Benannt ist das bei Anlegern unbeliebte Omen nach dem deutschen Zeppelin "Hindenburg", welcher am 6. Mai 1937 in Nordamerika verunglückte. Zum Unfall führte eine Verkettung von unvorhersehbaren Komplikationen am Luftschiff, was 36 Menschenleben forderte. Dieses Ereignis läutete das vorläufige Ende der Verkehrsluftschifffahrt ein.

Analog handelt es sich beim Hindenburg-Omen am Aktienmarkt um ein Zusammentreffen einiger technischer Indikatoren, die widersprüchlich sind und auf eine baldige Korrektur - oder anders ausgedrückt: auf einen baldigen Absturz - hindeuten. Damit man von einem Hindenburg-Omen sprechen kann, müssen folgende fünf Bedingungen gegeben sein:

  1. Von den aktuell rund 3200 an der New York Stock Exchange (NYSE) gehandelten Aktien müssen mindestens 2,2 Prozent ein neues 52-Wochen-Hoch und mindestens 2,2 Prozent ein neues 52-Wochen-Tief erreicht haben.
  1. Die Anzahl an neuen 52-Wochen-Hochs darf maximal doppelt so hoch sein wie die Anzahl der neuen 52-Wochen-Tiefs.
  1. Der NYSE-Index ist höher als vor 50 Handelstagen.
  1. Der McClellan-Oszillator ist am gleichen Tag negativ. Dieser Marktindikator misst die Veränderung der gestiegenen und gefallenen Werte des NYSE-Index. Er macht auf Übertreibungen aufmerksam und signalisiert Richtungswechsel.
  1. Treten vorherige vier Punkte alle an einem Tag auf, dann handelt es sich um ein unbestätigtes Hindenburg-Omen. Tauchen nun mindestens zwei solcher Signale innerhalb von 30 Tagen auf, dann gilt das Hindenburg-Omen als bestätigt.

Nachlassende Signalkraft

Konnte das Hindenburg-Omen in früheren Jahrzehnten nur selten beobachtet werden, häuften sich die Signale in den vergangenen Jahren stark. Wie die unten stehende Grafik zeigt, hat es seit August 2013 viele Signale für das Hindenburg-Omen gegeben, das jüngste datiert vom Dezember 2014. Im August 2013 und im September 2014 folgten tatsächlich kleinere Kurskorrekturen. Doch nicht immer kam es zum befürchteten Kurseinbruch. Oftmals handelte es sich um einen falschen Alarm.

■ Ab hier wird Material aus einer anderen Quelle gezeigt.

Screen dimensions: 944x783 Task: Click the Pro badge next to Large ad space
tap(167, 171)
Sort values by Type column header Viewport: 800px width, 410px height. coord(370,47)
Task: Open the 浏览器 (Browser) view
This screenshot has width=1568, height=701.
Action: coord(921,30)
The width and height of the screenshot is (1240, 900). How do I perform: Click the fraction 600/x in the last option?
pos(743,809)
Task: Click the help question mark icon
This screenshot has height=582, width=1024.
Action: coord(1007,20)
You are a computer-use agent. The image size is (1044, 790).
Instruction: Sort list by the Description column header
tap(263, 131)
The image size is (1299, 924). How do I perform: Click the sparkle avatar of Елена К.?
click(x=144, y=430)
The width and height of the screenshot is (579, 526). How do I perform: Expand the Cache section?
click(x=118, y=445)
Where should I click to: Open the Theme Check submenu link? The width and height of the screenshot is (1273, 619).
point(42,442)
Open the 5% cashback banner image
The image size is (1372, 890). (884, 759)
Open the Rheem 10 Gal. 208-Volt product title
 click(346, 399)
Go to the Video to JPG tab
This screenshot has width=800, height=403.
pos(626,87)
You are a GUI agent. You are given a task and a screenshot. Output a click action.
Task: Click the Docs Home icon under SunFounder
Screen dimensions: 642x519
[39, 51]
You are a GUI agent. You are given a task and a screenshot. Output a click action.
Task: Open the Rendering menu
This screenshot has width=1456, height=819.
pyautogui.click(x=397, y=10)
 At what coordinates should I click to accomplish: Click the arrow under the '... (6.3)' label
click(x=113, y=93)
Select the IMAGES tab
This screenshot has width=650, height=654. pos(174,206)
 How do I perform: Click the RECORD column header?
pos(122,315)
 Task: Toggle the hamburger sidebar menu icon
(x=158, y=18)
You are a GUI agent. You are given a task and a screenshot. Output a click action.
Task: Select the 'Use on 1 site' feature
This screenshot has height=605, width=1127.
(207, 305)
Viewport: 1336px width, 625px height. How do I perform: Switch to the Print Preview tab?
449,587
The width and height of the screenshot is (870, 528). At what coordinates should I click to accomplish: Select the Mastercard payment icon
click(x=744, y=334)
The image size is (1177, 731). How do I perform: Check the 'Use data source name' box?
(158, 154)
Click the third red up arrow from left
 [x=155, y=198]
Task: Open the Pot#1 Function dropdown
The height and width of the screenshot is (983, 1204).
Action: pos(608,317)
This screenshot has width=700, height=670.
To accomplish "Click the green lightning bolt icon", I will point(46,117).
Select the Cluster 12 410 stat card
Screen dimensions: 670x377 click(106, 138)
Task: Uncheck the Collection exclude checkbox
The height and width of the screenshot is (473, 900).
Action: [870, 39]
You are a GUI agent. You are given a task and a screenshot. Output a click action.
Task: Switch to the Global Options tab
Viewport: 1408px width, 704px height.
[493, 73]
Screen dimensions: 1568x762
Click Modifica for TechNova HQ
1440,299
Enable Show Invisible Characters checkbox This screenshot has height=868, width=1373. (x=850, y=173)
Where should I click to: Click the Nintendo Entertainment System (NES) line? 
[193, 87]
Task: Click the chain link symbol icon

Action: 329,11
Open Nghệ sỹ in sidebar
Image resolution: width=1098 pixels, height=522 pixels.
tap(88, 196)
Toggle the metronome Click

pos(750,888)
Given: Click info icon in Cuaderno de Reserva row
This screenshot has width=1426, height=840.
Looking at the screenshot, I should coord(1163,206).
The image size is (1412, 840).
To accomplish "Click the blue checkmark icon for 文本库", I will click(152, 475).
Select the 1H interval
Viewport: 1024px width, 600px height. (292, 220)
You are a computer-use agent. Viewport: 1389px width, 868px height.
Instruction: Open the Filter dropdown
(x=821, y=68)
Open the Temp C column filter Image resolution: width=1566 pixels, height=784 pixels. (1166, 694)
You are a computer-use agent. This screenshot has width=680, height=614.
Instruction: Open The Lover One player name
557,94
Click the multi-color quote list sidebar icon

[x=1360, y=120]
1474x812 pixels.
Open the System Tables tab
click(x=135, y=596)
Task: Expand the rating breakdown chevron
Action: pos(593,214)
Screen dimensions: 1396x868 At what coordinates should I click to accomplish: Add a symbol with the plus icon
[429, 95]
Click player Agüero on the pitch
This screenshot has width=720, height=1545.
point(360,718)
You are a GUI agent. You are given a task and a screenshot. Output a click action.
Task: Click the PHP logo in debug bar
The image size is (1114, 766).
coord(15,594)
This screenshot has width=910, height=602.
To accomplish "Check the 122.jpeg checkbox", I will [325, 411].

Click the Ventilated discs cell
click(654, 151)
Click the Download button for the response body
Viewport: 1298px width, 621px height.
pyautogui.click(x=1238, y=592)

Dies nagt an der Glaubwürdigkeit des einst an den Aktienmärkten gefürchteten Omens. Entsprechend schenken Chartanalysten Schweizer Banken dem Omen nur noch geringe Beachtung. "Das Hindenburg-Omen ist nicht das Kriterium, das in unseren Analysen im Vordergrund steht, wir haben unsere eigenen Tools anhand deren wir den Markt einteilen. Ausserdem wäre die Datensammlung sehr kosten- und zeitintensiv. Trotzdem nehmen wir das Hindenburg-Omen ernst, wenn es Auftritt", sagt etwa Beat Grunder, technischer Analyst von Julius Bär, auf Anfrage von cash.

Auch Philipp Jäggle, technischer Analyst der Zürcher Kantonalbank, bläst ins gleiche Rohr: "2007 sah das Hindenburg-Omen zwar die Krise voraus, seither gab es jedoch einige Fehlsignale. Es ist an zu viele Bedingungen geknüpft und wenig zuverlässig. Wir schenken diesem Indikator deshalb keine Beachtung."

Nicht zu unterschätzender Indikator

Trotzdem sollte das Hindenburg-Omen nicht auf die leichte Schulter genommen werden. Als Musterbeispiel der Prognosekraft gilt die Vorhersage des Platzens der "New Economy"-Blase und dem folgenden mehrjährigen Bärenmarkt. Zwischen dem 3. und 13. Dezember 1999 traten Hindenburg-Omen-Signale an sieben aufeinanderfolgenden Handelstagen auf (grüner Kreis Grafik unten). Dies ein deutliches Zeichen für das baldige Platzen der Blase.

Der Respekt an der Wall Street vor dem Omen kommt nicht von ungefähr: Auch den Crashs von 1987 und 2007/2008 gingen eindeutige Signale voran. Bis auf den Mini-Crash im Sommer 2011 erkannte das Hindenburg-Omen alle Kurseinbrüche von über 15 Prozent der letzten 30 Jahre.

Was uns die Geschichte lehrt: Tritt das Hindenburg-Omen auf, folgt zwar nicht immer ein Kurssturz, doch umgekehrt wurde bei praktisch allen Krisen zuvor am Markt das Hindenburg-Omen beobachtet.